Stateside, ESPN’s coverage averaged a strong 752,000 viewers from 09:05, peaking with 890,000 viewers as the race concluded, the highest ever for the event, and an increase of 16 percent year-on-year.
…but a poor showing in Spain
In Italy, audience figures were like that seen in the UK.
Live coverage across Sky Sport F1 and Sky Sport Uno averaged 1.32 million viewers (11.3%) from 15:10, with 1.34 million viewers (10.9%) watching delayed coverage of the Grand Prix on Sky’s free-to-air channel TV8. Both shows peaked with just over two million viewers.
Further down Europe, the picture for Formula 1 in Spain looks bleak.
According to Formula TV, An audience of just 104,000 viewers (0.9%) watched live coverage of the race on Movistar’s F1 channel, a dismal figure for a country that once watched in their millions during Fernando Alonso’s heyday.
F1 has fallen out of the public consciousness in Spain, and McLaren’s Carlos Sainz is not recording on their radar, yet. The announcement that Alonso will return to F1 next season with Renault should give F1’s popularity in Spain a much-needed boost.
To put the Spanish figure into perspective, Polish journalist Mariusz Wójcicki reports that live coverage of the Grand Prix averaged 214,000 viewers in Poland.
Whilst the Polish figure is, understandably, down year-on-year with no Robert Kubica on the grid, it does put into perspective the alarmingly low figure in Spain.
Over in France, 1.06 million viewers watched F1’s return to action on Canal+, which they say is a record for Austria since they first began airing F1.
Days of large audience figures are over
Two figures stand out positively for me.
The first is in Netherlands. The raw audience is nothing to shout above in the grand scheme of things, but when you consider that only 17.5 million people live there, it is important, and shows how much Max Verstappen is cutting through the public eye.
Germany also stands out, because it is the last bastion that falls by the wayside, whenever the 2020 season draws to a close. An average audience of over four million viewers may halve overnight.
Across the above ten territories, an average audience of around 14.5 to 16.5 million viewers watched the Grand Prix on television. I have been generous and rounded that up slightly to account for missing data points.

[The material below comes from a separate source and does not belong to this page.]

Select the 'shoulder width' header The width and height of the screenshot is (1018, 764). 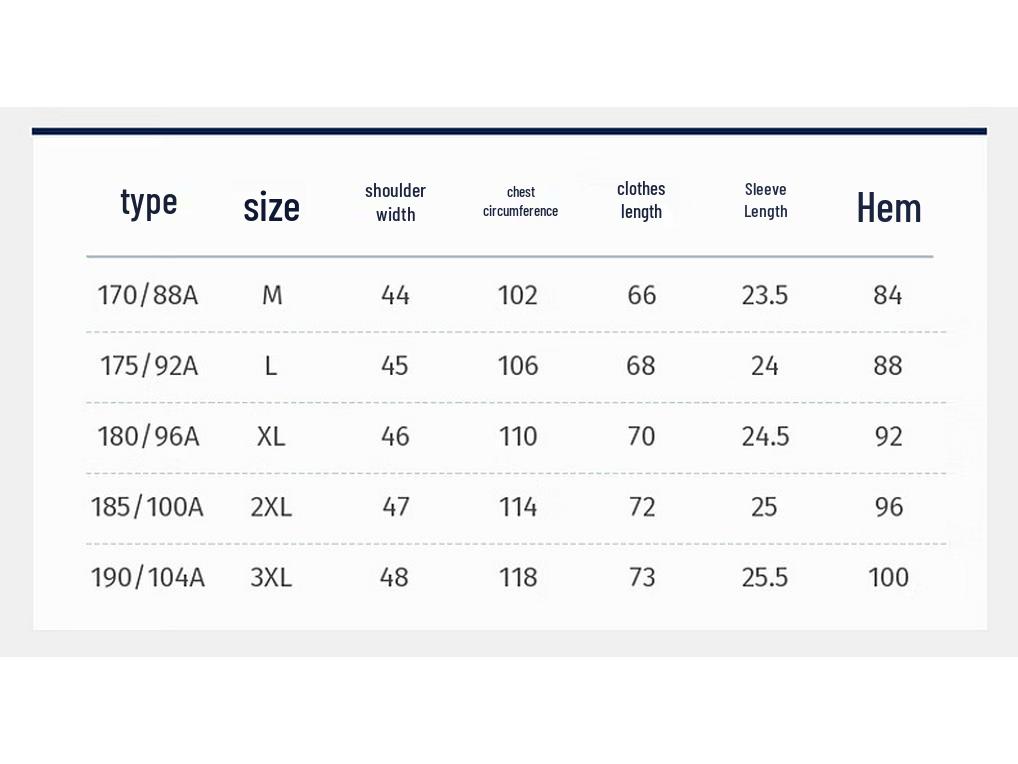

At its peak, that figure will be higher, and then the reach figures that F1 announces in press even higher than that. There will be additional public data available, it is just a matter of trying to find it in the depths of the internet.
The 2020 average television figure will again be down on yesteryear because of F1’s transition towards pay TV. So, where have the viewers gone?
Some will be watching online via one of the respective broadcasters’ over-the-top platforms, others will have migrated to F1’s over-the-top platform, both of which will take up a larger percentage than in previous years.
We cannot quantify the volumes involved, because the relevant parties choose not to disclose these figures publicly, meaning the picture is incomplete. It is highly unlikely that all the lapsed television fans have migrated, however.
Nevertheless, the above offers a snapshot as to how F1 is performing across Europe. The overriding message is that in many territories around Europe, the days of Formula 1 achieving viewing figures of 4, 5, 6, or even 7 million viewers for its live airing, are over.
Updated on July 8th to account for US audience figures.